THE DATA –
==========

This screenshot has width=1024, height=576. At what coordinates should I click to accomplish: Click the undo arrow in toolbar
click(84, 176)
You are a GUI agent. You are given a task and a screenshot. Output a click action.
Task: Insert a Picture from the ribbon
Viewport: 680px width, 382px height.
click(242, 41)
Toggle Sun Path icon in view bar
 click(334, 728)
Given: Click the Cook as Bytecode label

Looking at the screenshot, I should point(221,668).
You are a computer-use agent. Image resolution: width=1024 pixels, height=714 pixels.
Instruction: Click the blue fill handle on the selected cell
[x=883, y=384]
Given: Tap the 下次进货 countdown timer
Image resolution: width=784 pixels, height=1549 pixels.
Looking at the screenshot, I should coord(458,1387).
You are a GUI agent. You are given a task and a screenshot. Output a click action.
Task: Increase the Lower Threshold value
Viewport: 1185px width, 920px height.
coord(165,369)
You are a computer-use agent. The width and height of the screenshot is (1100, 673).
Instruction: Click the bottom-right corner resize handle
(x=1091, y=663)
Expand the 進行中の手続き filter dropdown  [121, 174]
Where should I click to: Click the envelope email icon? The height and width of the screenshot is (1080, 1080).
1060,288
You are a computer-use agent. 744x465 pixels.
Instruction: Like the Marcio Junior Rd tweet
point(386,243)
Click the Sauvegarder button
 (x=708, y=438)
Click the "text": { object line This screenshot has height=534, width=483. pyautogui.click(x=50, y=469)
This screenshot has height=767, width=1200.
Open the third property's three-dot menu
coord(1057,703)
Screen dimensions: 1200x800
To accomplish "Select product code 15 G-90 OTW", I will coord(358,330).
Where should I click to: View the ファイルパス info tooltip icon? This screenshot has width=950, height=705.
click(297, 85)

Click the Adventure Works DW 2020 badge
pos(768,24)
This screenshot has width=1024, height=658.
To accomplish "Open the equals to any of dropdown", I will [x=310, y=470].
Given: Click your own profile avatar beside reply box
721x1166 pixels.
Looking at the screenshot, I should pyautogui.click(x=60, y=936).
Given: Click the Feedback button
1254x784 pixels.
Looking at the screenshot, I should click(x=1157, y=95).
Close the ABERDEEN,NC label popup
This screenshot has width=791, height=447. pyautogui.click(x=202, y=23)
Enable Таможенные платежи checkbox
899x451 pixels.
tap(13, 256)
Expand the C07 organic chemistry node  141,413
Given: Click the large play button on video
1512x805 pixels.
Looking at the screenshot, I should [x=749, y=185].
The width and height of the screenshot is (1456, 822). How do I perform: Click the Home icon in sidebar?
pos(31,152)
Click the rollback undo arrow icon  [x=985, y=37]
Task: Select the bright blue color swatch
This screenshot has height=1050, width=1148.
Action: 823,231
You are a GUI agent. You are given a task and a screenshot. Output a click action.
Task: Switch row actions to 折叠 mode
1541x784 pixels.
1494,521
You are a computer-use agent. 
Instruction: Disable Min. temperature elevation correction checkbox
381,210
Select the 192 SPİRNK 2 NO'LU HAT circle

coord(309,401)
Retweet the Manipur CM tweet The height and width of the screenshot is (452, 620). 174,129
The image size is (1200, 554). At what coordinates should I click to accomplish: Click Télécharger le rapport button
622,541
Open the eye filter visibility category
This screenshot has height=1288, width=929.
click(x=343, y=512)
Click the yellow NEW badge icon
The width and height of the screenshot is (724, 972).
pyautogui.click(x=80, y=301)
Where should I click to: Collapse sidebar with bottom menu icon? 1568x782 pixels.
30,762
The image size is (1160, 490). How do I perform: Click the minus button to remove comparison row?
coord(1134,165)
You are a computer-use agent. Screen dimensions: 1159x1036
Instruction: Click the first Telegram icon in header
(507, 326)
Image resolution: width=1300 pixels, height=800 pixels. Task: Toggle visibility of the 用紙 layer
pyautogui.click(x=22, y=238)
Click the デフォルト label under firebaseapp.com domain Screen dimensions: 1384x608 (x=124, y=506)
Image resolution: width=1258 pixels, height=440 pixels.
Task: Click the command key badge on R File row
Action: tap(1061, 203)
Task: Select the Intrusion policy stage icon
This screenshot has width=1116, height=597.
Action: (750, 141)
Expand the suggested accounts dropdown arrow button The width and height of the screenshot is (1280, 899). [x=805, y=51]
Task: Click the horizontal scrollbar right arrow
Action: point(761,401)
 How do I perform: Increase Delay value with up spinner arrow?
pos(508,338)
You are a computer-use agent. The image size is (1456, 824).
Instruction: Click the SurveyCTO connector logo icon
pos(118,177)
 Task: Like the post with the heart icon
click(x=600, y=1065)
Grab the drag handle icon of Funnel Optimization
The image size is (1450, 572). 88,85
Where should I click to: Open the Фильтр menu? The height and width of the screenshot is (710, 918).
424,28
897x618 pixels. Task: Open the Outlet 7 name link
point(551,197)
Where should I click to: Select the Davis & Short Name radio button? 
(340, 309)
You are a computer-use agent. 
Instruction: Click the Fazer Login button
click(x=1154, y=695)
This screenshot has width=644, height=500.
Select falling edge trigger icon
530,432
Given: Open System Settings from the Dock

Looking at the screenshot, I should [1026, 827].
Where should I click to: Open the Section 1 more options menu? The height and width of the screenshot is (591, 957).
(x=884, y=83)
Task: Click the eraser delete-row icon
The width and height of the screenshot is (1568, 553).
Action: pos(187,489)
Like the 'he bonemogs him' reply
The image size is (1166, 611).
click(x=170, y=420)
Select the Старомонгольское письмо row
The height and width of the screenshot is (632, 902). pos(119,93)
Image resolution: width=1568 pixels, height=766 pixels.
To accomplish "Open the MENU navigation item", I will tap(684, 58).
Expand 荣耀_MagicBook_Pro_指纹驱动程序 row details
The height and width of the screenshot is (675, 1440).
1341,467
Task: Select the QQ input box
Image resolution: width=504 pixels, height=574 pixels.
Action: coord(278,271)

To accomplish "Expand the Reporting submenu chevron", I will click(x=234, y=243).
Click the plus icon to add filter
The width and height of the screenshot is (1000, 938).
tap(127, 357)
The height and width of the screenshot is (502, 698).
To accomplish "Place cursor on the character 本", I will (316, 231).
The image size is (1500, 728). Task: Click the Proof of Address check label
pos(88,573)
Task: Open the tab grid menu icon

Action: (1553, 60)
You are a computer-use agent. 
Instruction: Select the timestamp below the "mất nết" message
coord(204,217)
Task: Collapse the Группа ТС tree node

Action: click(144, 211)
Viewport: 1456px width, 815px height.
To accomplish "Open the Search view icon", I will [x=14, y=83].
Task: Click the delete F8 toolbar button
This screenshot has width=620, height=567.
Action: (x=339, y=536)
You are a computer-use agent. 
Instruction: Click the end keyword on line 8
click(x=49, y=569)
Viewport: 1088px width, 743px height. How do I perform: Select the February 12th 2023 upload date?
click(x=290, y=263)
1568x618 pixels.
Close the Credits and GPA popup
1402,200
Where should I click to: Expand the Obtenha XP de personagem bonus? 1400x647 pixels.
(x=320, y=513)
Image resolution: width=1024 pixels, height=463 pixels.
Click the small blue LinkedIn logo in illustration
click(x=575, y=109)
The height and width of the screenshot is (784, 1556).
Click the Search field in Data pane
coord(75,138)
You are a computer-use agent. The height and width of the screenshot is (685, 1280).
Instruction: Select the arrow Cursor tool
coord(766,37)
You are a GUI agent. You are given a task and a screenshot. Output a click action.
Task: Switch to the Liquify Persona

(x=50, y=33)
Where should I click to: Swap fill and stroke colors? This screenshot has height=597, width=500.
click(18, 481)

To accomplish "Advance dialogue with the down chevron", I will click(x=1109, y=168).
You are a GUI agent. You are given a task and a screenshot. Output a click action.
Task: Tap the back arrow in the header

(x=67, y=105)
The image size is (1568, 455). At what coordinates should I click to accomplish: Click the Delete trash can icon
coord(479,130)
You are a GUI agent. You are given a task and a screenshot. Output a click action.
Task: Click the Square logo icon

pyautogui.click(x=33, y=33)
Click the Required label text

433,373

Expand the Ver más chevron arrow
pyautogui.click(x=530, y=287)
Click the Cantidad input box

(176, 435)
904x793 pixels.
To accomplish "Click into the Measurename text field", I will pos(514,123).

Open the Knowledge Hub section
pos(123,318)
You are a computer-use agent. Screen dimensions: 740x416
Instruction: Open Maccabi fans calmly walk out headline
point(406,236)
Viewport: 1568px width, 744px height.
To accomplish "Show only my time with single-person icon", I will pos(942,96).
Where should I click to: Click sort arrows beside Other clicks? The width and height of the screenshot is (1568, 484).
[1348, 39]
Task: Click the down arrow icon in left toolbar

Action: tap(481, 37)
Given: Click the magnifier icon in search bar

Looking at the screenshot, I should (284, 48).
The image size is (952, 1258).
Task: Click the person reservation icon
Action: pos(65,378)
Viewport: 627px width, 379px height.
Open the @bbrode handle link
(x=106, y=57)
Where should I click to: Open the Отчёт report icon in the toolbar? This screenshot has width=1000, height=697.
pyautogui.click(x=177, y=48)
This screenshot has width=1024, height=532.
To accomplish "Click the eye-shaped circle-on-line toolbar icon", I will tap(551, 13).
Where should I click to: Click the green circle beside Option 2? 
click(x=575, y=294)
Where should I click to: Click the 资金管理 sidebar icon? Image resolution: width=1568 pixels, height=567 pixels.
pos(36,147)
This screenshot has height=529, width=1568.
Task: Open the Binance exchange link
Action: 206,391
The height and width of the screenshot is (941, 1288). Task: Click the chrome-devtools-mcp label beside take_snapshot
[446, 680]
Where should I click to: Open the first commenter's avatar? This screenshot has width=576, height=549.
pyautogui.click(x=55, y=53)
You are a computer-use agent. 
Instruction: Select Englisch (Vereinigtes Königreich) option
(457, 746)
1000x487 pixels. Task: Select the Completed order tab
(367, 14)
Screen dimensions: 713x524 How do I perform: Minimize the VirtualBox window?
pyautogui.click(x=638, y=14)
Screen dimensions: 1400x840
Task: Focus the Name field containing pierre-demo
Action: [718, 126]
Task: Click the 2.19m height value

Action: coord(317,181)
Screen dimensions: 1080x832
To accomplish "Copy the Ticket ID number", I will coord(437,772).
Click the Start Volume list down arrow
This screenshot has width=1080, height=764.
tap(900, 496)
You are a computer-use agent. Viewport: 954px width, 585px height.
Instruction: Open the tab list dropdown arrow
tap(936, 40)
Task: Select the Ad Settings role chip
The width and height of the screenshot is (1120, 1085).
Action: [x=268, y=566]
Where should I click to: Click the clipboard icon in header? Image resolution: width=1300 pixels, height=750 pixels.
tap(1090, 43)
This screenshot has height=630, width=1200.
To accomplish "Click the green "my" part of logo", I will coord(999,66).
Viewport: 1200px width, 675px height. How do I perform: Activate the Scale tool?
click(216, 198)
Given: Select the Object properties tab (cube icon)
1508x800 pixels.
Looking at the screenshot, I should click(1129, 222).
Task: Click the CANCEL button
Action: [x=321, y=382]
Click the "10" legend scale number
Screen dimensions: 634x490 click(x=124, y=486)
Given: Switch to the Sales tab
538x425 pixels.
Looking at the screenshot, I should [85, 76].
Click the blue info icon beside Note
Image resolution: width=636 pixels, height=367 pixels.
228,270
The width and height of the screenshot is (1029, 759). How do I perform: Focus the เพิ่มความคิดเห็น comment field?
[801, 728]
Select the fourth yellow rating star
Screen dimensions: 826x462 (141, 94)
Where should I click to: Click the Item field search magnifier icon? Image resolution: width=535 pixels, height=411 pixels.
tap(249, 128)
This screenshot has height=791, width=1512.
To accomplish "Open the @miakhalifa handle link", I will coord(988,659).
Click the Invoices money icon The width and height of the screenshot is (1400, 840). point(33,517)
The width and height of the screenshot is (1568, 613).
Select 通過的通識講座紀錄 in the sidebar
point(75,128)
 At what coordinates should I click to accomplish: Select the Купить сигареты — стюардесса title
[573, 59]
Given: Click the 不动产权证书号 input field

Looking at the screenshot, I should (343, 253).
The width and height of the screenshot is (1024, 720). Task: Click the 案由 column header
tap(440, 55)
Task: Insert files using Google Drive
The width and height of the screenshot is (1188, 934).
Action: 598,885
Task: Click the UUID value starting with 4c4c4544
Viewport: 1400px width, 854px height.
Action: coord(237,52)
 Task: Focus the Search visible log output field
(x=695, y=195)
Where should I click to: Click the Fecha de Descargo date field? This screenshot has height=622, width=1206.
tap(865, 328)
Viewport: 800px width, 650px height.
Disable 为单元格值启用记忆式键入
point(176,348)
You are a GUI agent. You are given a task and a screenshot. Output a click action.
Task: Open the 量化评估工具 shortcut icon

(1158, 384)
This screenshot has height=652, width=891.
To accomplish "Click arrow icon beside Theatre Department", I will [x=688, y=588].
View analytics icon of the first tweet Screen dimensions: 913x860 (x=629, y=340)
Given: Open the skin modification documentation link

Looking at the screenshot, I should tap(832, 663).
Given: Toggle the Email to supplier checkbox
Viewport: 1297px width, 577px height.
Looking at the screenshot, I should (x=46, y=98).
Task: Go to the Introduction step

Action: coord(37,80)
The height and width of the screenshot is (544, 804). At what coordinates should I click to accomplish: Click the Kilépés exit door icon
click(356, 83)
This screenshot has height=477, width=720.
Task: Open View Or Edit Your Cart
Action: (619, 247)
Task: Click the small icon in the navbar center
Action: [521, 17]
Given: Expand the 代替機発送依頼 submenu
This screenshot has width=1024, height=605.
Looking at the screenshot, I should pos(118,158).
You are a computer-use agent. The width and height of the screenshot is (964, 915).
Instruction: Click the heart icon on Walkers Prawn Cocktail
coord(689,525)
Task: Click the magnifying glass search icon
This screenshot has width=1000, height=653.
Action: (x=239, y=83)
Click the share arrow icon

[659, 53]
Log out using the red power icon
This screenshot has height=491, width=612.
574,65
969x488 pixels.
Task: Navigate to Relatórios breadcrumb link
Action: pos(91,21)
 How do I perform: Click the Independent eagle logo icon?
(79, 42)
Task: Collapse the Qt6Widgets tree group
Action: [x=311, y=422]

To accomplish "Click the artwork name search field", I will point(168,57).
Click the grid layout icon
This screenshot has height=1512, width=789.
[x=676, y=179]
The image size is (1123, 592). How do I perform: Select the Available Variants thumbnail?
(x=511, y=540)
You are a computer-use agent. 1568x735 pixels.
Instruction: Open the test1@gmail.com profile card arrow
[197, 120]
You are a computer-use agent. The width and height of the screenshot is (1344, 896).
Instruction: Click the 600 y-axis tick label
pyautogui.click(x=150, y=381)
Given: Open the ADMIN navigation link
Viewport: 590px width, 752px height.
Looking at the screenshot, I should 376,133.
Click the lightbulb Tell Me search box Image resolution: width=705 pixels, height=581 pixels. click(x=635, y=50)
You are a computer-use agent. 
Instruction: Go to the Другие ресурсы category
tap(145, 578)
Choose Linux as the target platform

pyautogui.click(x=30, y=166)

==========

WHAT IS BEING ASKED – What should appear is an exact copy of the lines from the one with "Viewport: 590px width, 752px height." through the end of the entries above, ends included, and no other text.

EXERCISE RESULT –
Viewport: 590px width, 752px height.
Looking at the screenshot, I should 376,133.
Click the lightbulb Tell Me search box Image resolution: width=705 pixels, height=581 pixels. click(x=635, y=50)
You are a computer-use agent. 
Instruction: Go to the Другие ресурсы category
tap(145, 578)
Choose Linux as the target platform

pyautogui.click(x=30, y=166)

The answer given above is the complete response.